▶ What is being asked:
Make a tally of the lines in the records that include the string "computer", and give only that number.

▶ Stored data:
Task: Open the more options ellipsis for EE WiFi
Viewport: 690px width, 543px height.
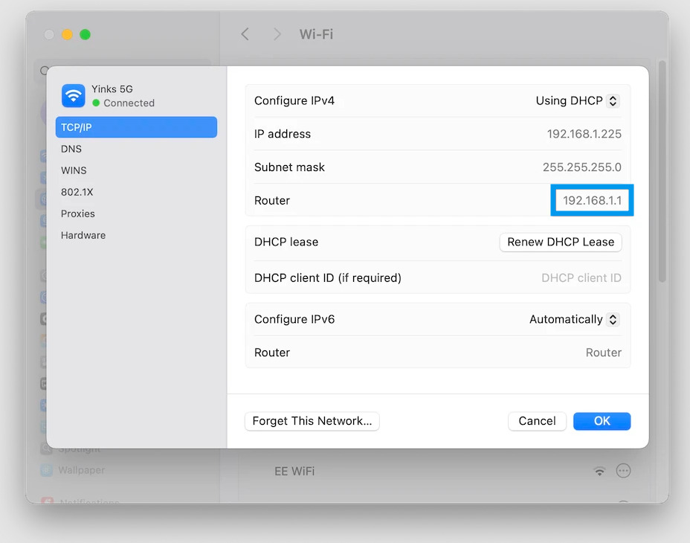Action: point(623,471)
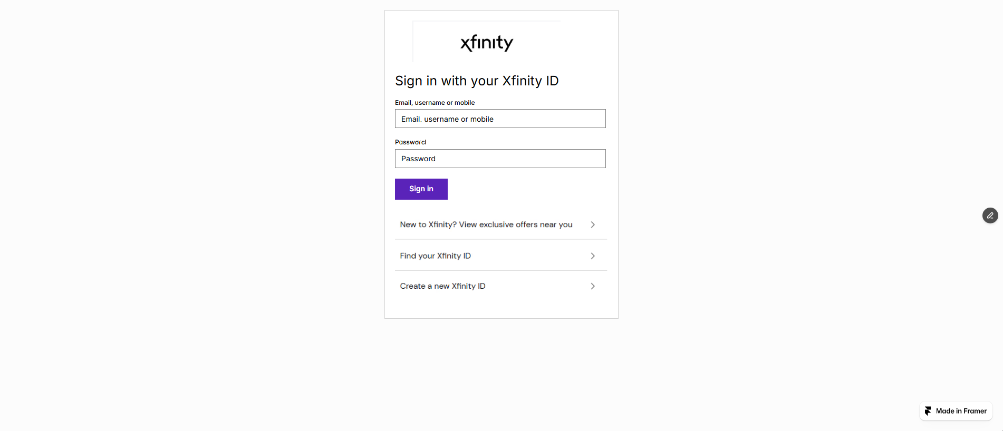Click the words 'offers near you'
The height and width of the screenshot is (431, 1003).
click(544, 224)
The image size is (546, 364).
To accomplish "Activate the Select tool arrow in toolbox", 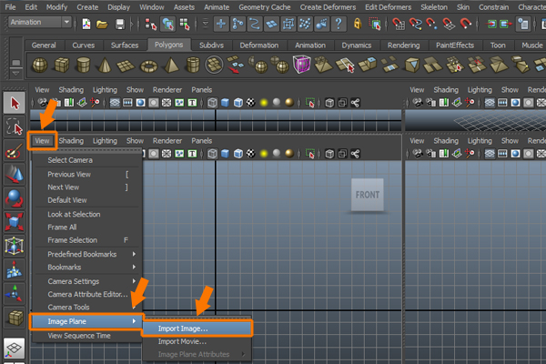I will point(14,103).
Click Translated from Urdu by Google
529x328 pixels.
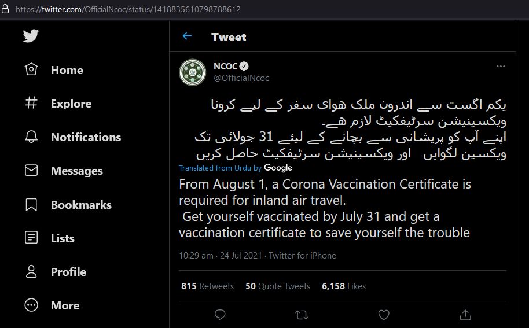click(x=236, y=168)
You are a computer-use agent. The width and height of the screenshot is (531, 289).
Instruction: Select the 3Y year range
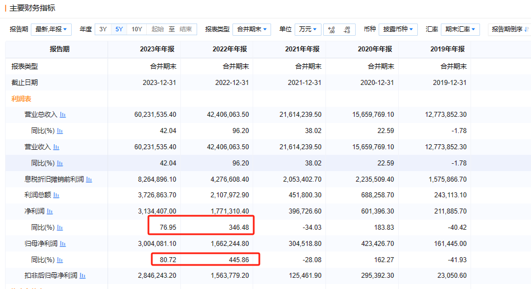103,30
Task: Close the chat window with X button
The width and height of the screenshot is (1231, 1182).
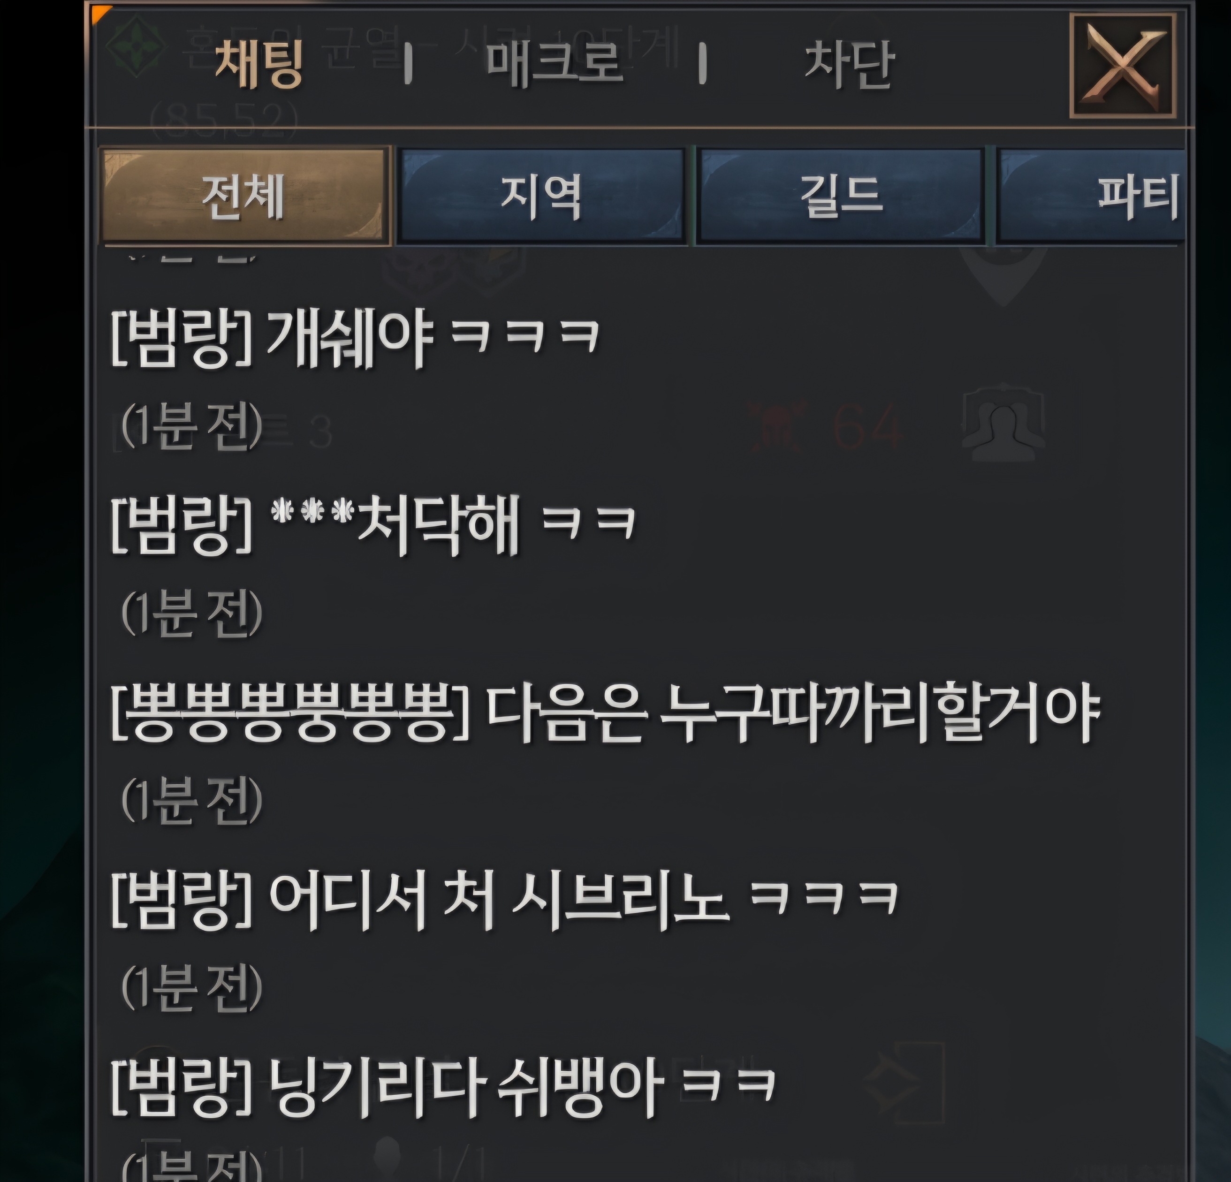Action: 1122,66
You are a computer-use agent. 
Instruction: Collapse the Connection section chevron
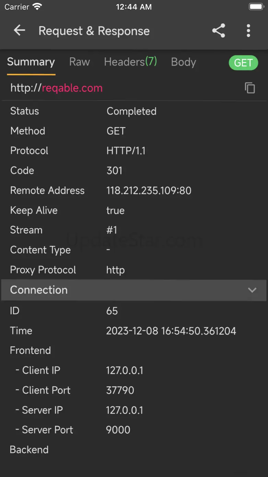252,290
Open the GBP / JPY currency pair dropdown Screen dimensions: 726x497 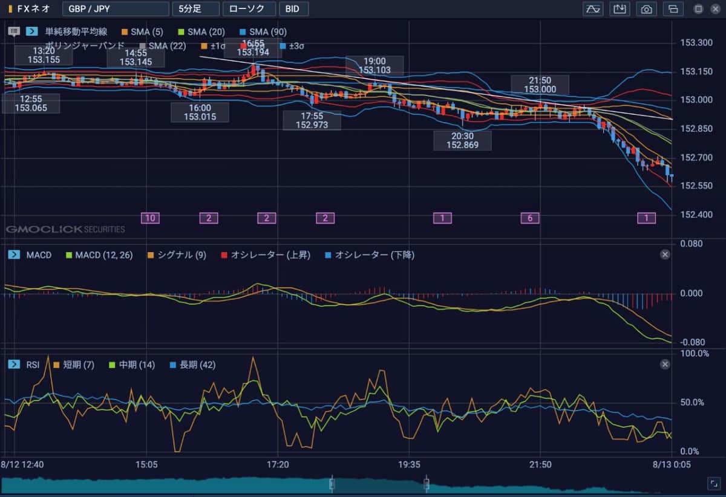(x=116, y=9)

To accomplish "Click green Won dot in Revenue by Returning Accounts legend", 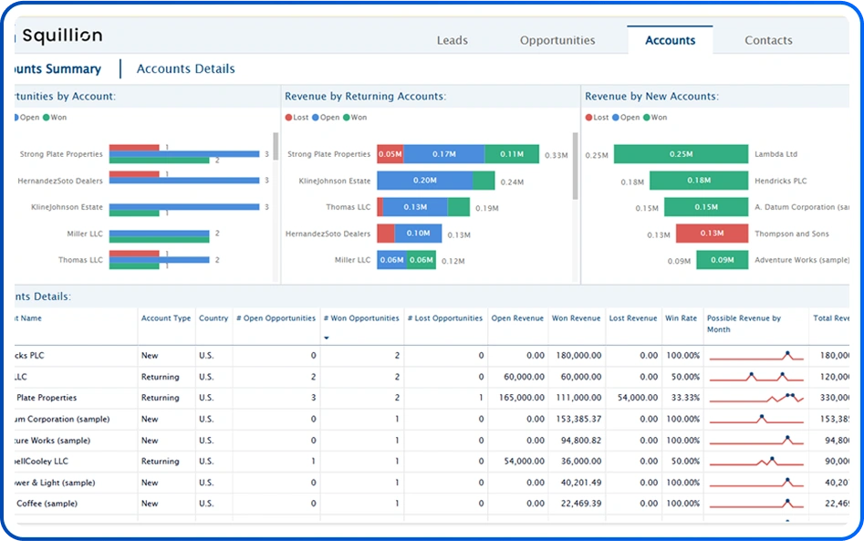I will point(347,118).
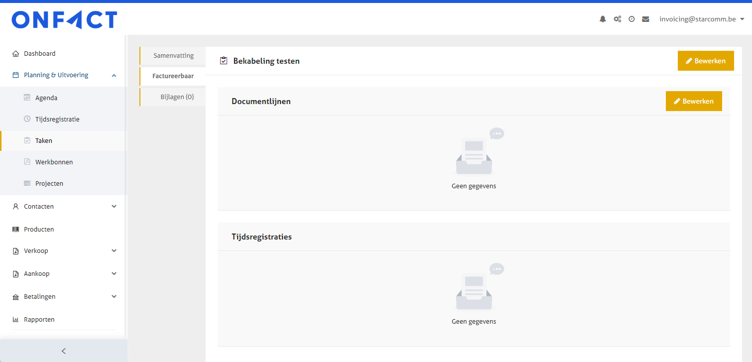Collapse the Planning & Uitvoering section
Image resolution: width=752 pixels, height=362 pixels.
pos(114,75)
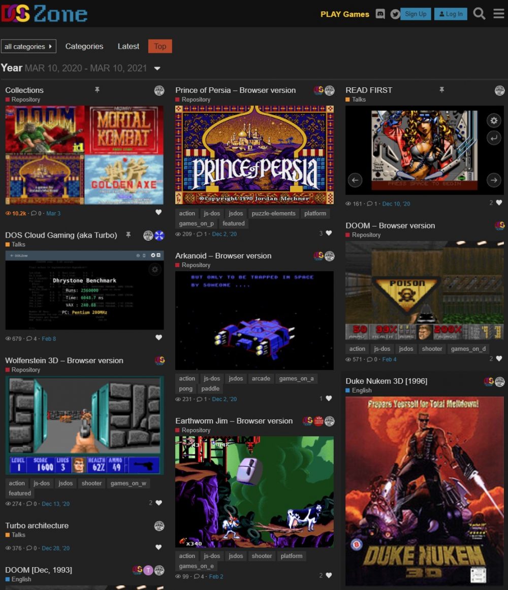Expand the Year date range dropdown
This screenshot has width=508, height=590.
[157, 68]
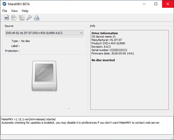Click the Open disc folder toolbar icon

14,18
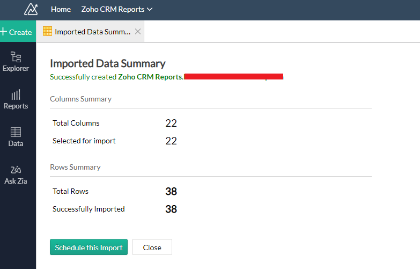Select the Total Columns value 22

coord(171,123)
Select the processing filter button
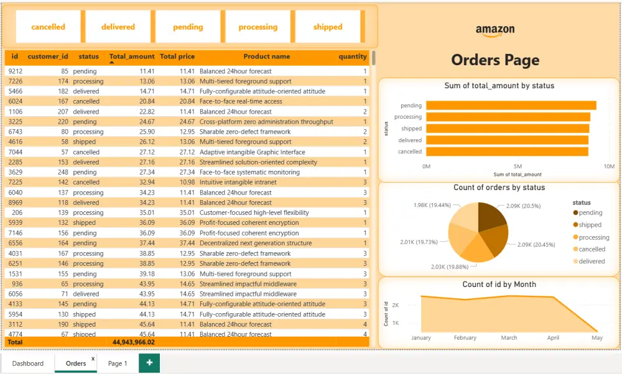Image resolution: width=622 pixels, height=374 pixels. tap(258, 27)
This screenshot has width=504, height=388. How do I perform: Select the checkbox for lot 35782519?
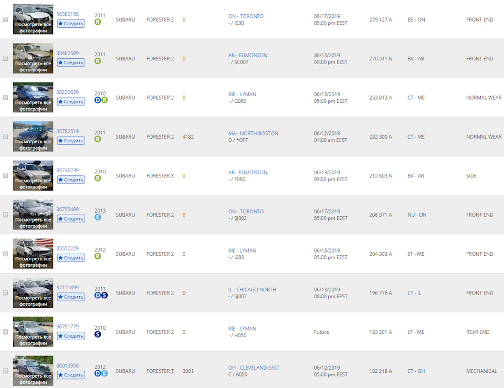(x=5, y=137)
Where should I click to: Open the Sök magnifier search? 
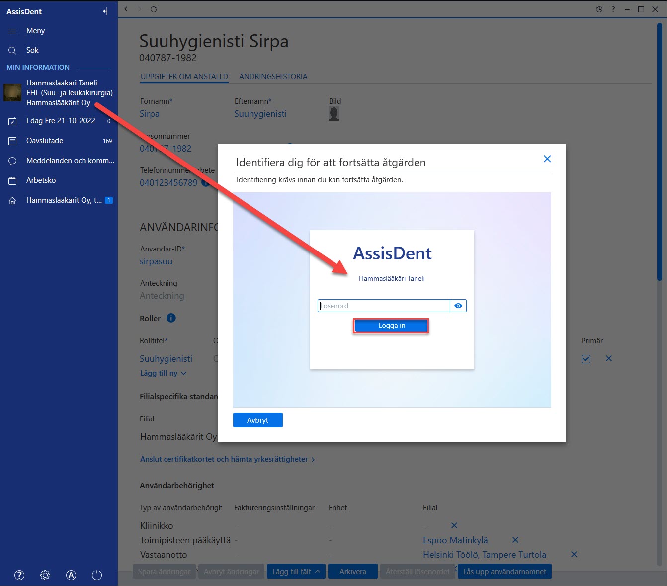tap(12, 50)
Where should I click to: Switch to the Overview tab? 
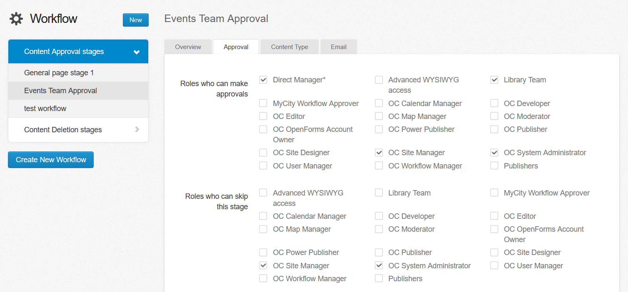tap(188, 47)
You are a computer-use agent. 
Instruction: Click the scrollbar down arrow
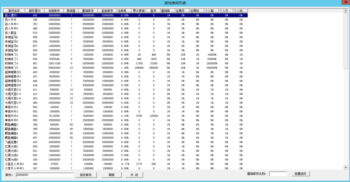click(346, 168)
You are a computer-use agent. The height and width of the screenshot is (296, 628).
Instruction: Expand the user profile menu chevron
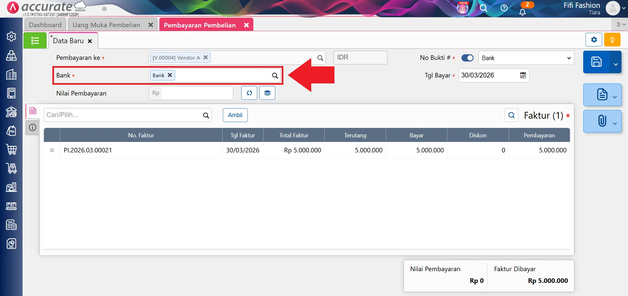(x=624, y=9)
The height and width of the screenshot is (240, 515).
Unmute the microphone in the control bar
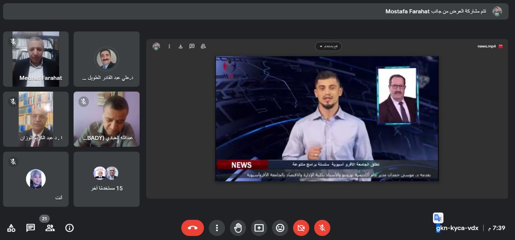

▶ Response below:
4